The ventrolateral medulla (VLM) functions as a primary central chemoreceptive area, responsible for sensitivity to increases in arterial levels of P_CO2 and mediating the ventilatory response to hypercapnia (Loeschcke, 1982). ATP acting via P2X receptors may be involved in mediating changes in the activity of medullary respiratory neurones during hypercapnia, thus playing an important role in central chemoreception (Spyer & Thomas, 2000). The objective of the present study was to determine whether respiratory neurones in the VLM contain P2X₂ and/or P2X₁ receptor subunits.

Experiments were performed in male Sprague-Dawley rats (300-340 g) anaesthetised (pentobarbitone sodium 60 mg kg^-1 I.P., then 10 mg kg^-1 I.V. as required), injected with gallamine triethiodide (10 mg kg^-1, I.V., then 2-4 mg kg^-1 h^-1 I.V.) and artificially ventilated. All studies were carried out in accordance with the UK Animals (Scientific Procedures) Act, 1986. Adequate anaesthesia was ensured by maintaining stable levels of blood pressure, and heart and central respiratory rate. Respiratory neurones located in the area of rostral VLM (stereotaxic co-ordinates: 2.0-2.5 mm rostral to the calamus scriptorius, 1.5-2.0 mm lateral to midline and 2.6-3.0 mm ventral from the dorsal surface of the medulla oblongata) were labelled with Neurobiotin using the juxtacellular method (Pinault, 1996). Animals were transcardially perfused with 4 % paraformaldehyde, the brains removed and 50 µm coronal sections of the medulla cut using a vibratome. The filled cells were visualised by incubating the sections in avidin FITC (1:1000, Vector Labs). The sections were then incubated in rabbit polyclonal antibodies raised against either the P2X₂ (1:1000, Dr J.A. Barden, University of Sydney, Australia) or P2X₁ (1:1000; Alomone Labs, Israel) receptor subunits. These were visualised by incubation in a Cy3 conjugated secondary antibody (1:1000, Jackson Immunoresearch) and the sections viewed under a fluorescence microscope.

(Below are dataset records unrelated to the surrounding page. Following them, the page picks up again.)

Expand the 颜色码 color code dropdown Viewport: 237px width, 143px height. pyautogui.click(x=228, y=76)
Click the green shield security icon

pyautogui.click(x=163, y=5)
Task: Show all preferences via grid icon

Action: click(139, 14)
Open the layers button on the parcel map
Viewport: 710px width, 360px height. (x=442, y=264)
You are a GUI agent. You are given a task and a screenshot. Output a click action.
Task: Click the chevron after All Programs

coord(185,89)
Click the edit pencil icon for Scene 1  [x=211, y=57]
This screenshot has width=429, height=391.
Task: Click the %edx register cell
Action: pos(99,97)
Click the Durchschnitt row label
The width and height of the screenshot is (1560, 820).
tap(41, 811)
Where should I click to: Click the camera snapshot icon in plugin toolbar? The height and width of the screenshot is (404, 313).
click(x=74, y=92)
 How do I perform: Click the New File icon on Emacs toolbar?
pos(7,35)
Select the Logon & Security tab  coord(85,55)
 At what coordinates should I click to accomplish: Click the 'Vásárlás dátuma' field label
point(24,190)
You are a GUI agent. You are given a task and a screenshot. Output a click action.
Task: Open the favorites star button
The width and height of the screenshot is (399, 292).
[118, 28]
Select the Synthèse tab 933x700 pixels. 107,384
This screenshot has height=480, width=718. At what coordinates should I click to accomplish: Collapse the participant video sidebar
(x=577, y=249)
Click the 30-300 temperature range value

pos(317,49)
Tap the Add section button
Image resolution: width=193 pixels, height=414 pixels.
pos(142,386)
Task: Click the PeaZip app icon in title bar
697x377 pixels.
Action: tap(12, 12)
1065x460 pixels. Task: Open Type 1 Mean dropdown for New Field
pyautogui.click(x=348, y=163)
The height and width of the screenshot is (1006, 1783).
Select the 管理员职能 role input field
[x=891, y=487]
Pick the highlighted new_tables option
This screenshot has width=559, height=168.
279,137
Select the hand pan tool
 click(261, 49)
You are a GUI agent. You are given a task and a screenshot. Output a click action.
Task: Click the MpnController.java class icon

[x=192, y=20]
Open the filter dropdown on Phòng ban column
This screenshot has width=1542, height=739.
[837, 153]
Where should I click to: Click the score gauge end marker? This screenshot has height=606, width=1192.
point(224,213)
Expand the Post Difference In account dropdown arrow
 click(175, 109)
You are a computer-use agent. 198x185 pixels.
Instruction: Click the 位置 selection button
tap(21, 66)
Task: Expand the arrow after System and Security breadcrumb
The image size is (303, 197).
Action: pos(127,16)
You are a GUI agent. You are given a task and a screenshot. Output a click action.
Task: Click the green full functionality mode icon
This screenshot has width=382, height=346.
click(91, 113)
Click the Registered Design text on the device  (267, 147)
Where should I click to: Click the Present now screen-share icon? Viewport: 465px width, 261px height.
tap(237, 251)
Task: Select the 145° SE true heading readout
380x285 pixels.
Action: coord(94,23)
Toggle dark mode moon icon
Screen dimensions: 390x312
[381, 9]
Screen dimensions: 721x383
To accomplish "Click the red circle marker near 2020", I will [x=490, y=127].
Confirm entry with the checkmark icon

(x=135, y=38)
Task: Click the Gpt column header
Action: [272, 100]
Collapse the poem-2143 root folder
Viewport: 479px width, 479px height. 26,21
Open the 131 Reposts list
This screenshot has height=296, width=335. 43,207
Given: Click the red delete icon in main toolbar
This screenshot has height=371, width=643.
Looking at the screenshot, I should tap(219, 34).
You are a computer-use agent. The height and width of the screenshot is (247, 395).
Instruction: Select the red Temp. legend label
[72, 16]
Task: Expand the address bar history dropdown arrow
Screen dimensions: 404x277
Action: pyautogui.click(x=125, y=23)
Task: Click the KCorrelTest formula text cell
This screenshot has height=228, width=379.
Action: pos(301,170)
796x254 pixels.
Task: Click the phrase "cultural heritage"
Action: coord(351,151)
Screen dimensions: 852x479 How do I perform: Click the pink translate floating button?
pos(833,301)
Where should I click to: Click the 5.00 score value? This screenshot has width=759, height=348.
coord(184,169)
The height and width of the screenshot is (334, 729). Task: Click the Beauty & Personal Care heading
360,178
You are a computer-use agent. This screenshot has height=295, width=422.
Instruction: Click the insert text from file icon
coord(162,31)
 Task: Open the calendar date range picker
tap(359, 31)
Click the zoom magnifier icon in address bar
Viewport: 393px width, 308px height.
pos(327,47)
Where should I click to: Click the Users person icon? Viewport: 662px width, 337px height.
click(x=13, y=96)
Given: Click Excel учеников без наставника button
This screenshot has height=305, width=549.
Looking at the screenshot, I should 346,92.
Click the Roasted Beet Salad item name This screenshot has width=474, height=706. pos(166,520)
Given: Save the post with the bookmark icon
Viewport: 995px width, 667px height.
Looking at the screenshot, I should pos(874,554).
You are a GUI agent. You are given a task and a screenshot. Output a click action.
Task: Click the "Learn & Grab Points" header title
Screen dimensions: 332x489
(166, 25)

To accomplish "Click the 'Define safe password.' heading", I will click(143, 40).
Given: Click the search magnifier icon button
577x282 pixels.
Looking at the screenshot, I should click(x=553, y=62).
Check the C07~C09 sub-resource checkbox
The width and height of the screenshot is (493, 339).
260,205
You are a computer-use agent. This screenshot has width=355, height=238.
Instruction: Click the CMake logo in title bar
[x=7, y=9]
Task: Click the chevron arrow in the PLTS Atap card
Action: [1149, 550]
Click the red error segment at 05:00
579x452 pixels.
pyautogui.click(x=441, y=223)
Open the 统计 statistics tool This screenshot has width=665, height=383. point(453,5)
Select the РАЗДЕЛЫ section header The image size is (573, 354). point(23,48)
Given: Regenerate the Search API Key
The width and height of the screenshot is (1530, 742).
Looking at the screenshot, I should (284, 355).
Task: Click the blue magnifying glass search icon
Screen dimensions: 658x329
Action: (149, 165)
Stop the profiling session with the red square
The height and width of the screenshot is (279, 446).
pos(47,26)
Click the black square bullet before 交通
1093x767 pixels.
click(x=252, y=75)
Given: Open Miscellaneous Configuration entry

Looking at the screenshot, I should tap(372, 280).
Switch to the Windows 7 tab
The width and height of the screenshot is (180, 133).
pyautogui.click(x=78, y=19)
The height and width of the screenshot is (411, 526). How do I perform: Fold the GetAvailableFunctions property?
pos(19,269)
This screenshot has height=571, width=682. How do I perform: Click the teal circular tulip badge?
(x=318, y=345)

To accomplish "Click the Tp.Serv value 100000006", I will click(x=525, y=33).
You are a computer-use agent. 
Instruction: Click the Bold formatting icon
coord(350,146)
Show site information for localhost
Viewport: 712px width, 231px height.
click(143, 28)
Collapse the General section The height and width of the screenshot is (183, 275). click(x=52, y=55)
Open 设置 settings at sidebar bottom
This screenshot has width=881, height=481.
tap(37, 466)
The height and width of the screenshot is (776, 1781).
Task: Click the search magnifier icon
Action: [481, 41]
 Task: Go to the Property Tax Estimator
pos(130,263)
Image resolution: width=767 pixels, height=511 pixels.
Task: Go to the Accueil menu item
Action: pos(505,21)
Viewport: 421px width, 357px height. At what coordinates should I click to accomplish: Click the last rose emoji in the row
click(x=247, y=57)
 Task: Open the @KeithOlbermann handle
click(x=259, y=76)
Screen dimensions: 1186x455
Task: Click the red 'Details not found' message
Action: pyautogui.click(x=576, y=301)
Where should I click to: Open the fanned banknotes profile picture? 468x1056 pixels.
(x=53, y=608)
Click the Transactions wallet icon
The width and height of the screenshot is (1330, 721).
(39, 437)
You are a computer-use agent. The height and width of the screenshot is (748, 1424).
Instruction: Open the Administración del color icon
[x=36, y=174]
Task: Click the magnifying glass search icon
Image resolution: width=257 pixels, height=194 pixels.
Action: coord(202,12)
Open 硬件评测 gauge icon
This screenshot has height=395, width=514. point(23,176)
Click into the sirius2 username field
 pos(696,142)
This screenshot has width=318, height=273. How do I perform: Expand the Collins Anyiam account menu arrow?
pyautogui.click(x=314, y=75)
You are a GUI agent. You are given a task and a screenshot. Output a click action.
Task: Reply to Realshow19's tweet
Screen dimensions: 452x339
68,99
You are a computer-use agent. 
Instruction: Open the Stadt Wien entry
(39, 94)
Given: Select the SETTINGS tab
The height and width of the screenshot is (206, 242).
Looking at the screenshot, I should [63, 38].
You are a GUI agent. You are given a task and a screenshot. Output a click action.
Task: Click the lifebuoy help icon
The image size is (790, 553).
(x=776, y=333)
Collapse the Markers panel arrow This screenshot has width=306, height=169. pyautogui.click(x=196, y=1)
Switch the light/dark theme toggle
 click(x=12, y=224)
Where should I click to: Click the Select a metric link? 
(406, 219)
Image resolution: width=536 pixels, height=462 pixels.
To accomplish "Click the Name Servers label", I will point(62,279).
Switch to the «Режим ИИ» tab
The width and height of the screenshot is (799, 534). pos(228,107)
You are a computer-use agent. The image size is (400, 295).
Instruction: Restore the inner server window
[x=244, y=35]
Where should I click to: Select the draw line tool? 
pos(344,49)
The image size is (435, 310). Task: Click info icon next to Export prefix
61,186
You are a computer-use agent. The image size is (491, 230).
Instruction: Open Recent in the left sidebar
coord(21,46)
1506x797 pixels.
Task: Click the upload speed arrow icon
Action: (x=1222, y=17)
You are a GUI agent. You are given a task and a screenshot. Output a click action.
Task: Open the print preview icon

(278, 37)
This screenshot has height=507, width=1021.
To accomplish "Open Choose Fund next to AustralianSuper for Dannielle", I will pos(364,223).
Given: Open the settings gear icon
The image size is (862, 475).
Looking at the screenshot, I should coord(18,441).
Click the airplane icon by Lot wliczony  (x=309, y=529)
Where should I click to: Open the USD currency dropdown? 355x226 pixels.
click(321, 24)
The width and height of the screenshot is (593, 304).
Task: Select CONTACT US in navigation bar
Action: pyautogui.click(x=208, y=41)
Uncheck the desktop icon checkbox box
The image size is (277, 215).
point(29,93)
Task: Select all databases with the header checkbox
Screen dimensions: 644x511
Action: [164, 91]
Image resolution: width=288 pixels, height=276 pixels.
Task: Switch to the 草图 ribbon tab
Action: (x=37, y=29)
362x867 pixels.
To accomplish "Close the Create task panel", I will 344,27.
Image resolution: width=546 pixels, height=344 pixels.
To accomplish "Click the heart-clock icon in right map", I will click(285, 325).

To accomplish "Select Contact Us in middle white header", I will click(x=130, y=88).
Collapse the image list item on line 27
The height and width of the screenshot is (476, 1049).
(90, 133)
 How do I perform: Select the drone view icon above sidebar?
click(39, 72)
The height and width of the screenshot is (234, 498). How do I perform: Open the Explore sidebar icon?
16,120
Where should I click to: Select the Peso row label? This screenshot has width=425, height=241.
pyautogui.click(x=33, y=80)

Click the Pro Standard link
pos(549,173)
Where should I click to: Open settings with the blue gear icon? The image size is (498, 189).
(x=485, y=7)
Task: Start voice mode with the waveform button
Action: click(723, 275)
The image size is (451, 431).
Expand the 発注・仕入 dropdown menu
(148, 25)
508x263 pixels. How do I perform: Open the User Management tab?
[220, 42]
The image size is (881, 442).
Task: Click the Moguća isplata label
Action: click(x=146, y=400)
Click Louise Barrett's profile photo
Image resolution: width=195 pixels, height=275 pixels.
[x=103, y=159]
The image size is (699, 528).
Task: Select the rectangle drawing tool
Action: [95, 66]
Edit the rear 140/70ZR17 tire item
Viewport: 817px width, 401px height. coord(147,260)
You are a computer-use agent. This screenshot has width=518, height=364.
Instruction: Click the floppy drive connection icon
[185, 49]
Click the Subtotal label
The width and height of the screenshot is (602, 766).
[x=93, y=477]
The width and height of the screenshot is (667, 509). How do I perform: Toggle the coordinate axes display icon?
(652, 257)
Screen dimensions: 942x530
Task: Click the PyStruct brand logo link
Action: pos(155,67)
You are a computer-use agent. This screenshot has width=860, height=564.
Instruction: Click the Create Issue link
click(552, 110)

It was found that (i) out of twelve labelled expiratory neurones, six (50 %) were strongly immunoreactive for the P2X₂ receptor subunit; (ii) only two out of seven juxtacellularly labelled pre-inspiratory neurones were immunoreactive for the P2X₂ receptor subunit; (iii) none of the labelled VLM inspiratory neurones (n = 4) was detectably immunoreactive for the P2X₂ receptor subunit; (iv) none of the labelled VLM neurones with respiratory-related discharge (n = 15) were detectably immunoreactive for the P2X₁ receptor subunit.

This suggests that in the VLM only a relatively small proportion of neurones that display rhythmic respiratory-related activity contain P2X₂ receptor subunit and that it is unlikely that these neurones contain P2X₁ receptor subunit either. P2X₂ receptor subunit immunoreactivity is confined predominantly to the population of the VLM expiratory neurones indicating that extracellular ATP can be an important modulator of their activity.

This work was supported by the BBSRC.